Então, por que essa reação que, inclusive, como disse a procuradora geral, extrapola o sistema jurídico?
Pois, além do caso da “Crusoé”, as declarações, citadas pelo ministro Alexandre de Moraes, para basear a investigação de oito indivíduos, parecem configurar um quadro de quase perfeitos débeis mentais.
Será que não é uma perda de tempo ficar atrás desses sujeitos?
Sobretudo considerando, como disse o senador Randolfe Rodrigues (REDE-AP), que não é um crime ter uma opinião ruim, mesmo expressa em termos pejorativos, sobre o STF ou sobre a Presidência da República ou sobre o Congresso.
No entanto, sempre é possível especular que existe algo que não apareceu – e que se quer esconder – como móvel da reação de Toffoli e Moraes. Mas não há prova disso.
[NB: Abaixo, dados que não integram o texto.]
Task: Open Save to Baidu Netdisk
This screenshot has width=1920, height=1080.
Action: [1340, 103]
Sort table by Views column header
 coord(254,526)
A própria especulação é um resultado da atitude inusitada dos ministros.
Resta, agora, voltar à questão: em que ajudam ao país decisões que servem para confundir Bolsonaro, ou bolsonaristas algo estupidificados, com democratas, na mesma posição?
Por uma coincidência impressionante, são os adversários da Operação Lava Jato que se solidarizaram com Toffoli e Alexandre de Moraes.
Com certeza, a lei vale – ou deve valer – para todos.
C.L.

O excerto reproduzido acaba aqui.